New law aims to get more houses built in California
SB 330 lowers fees and makes it easier to get houses built, especially houses that middle-class families can afford.
California’s much-beleaguered housing industry may finally be getting some help from Sacramento.
On Oct. 9, Gov. Gavin Newsom signed Senate Bill 330 – also known as the Housing Crisis Act of 2019 – into law. The legislation, written by Sen. Nancy Skinner, D-Oakland, is meant to boost homebuilding in California by addressing some of the longtime complaints of the state’s homebuilding industry.
Specifically, the bill puts a ceiling on fees, cuts the time needed to get projects approved and prevents local government from implementing population and housing limits.
“We have a housing crisis,” Skinner said in a statement released shortly after Newsom signed the bill. “California’s failure to build enough housing has resulted in the highest rents and home ownership costs in the nation, and has deepened homelessness.
“Senate Bill 330 green lights affordable and market-rate housing that already meets local zoning rules and prevents cities from enacting new regulations that might limit the housing we so desperately need.”
SB 330 received bipartisan support in the Senate and State Assembly, passing the Senate by a 30-4 vote and the Assembly by 67-8. The legislation is scheduled to take affect Jan. 1, 2020, and come off the books in 2025.
No one is arguing that California has a housing crisis, in that not enough houses are being built, particularly ones that working-class families can afford to buy.
The state today ranks 49th in the United States for the number of housing units being per individual. That has led to a median home price of more than $610,000, far higher than many state residents can afford.
Also, nearly one-third of California’s renters must spend more than half of their incomes to pay their rent, according to Skinner’s statement.
SB 330 assumes that local jurisdictions have already approved much of the housing that the state needs, but for various reasons many of those approved projects are not being built.
Skinner cities a report released this year by the UCLA Lewis Center for Regional Policy Studies, which concluded that California cities and counties have in recent years approved zoning for 2.8 million housing units. That’s about 80 percent of the 3.5 million houses units Newsom has pledged to get built by 2025.
However, the number of residential building permits issued statewide in the first six months of this year fell nearly 20 percent compared with the first six months of 2018. Recent studies, including the UCLA Lewis Center report, cite two primary reasons for that slowdown: cities and counties often place fees on housing projects that developed can’t afford, and developers often face lengthy delays after submitting applications to build a project.

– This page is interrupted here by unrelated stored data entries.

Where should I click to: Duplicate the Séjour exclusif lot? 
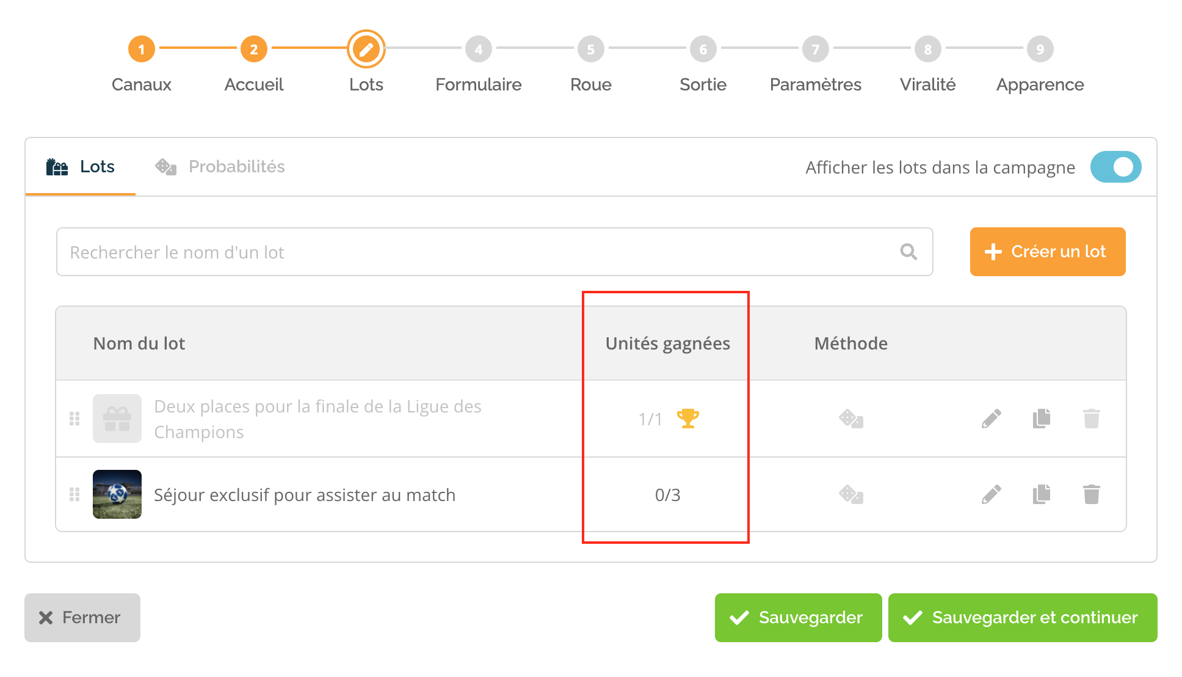(1042, 494)
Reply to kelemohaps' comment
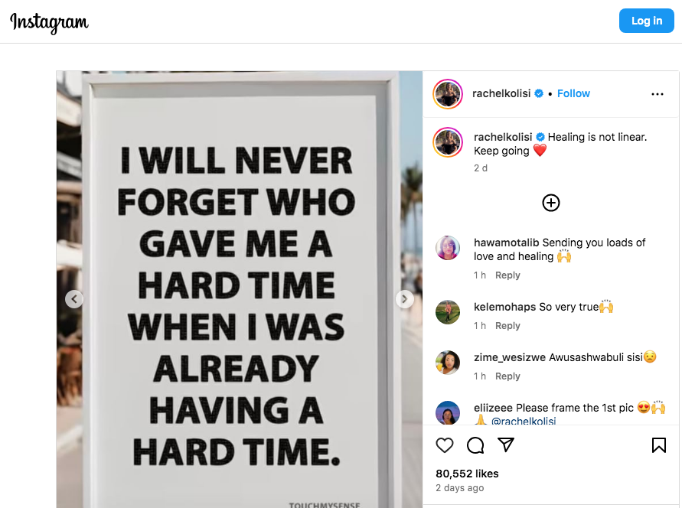The width and height of the screenshot is (682, 508). [x=507, y=326]
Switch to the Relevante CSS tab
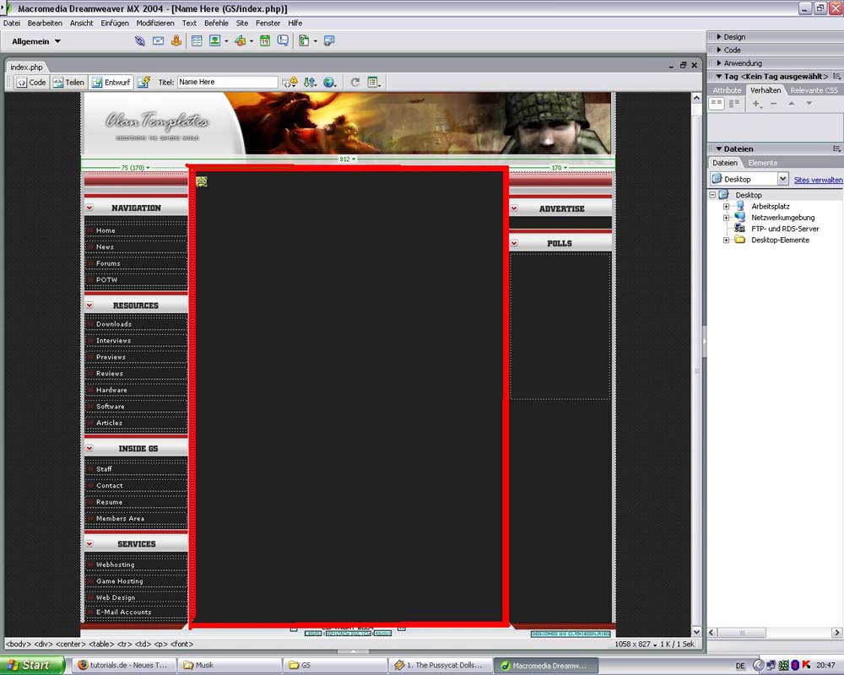Screen dimensions: 844x675 pos(814,90)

To reverse that trend, especially in urban areas, SB 330 reduces the time it takes to obtain building permits, limits fees on housing, and prohibits local governments from reducing the number of houses that can be built.
The new legislation prohibits removing affordable and rent-controlled units unless developers replace what they get rid of and pay to find lodging for those tenants. Developers must offer anyone they displace first right of return, at the same rent they were paying before.
SB 330 also reduces the time in which an agency is required to approve or disapprove a regular housing project, from 120 days to 90 days. In the case of an affordable project – one intended for low to moderate-income buyers – that time is cut from 90 days to 60 days.
Getting help from Sacramento is a pleasant surprise to any homebuilder, said Mike Dwight, former president of Frontier Homes in Ontario.
Dwight, who now runs a consulting firm in Lake Forest, called SB 330 a “genuine effort” by the state legislature to reverse the state’s housing crisis.
“I’m a little surprised,” Dwight said regarding SB 330 becoming law. “It’s a good move because it follows basic economics: if you lower costs, in this case by cutting fees, then homes sales should improve.”
Dwight credited SB 330 with trying to fix one of the biggest problems facing the state’s housing industry today: that middle-class families can’t afford homes.
“We don’t need more $800,000 houses in Orange County,” Dwight said. “We need houses that the working class can afford, and I think this legislation will help that happen. I don’t think it solves every problem, but it’s practical assistance.”
SB 330 should help because it tries to fix administrative problems, like cutting fees and reducing red tape, that state home builders have been railing against for years, said Robert Kleinhenz, economist and executive director of research at the UC Riverside School of Business Center for Economic Forecasting and Development.
“Building 3.5 million houses in five years is a lofty goal, and I don’t know if that will happen,” Kleinhenz said. “One thing that has always hurt the housing industry is that cities don’t have as much incentive to approve housing as they do retail, because retail generates revenue. That will always be a problem. But [SB 330] is a good move.”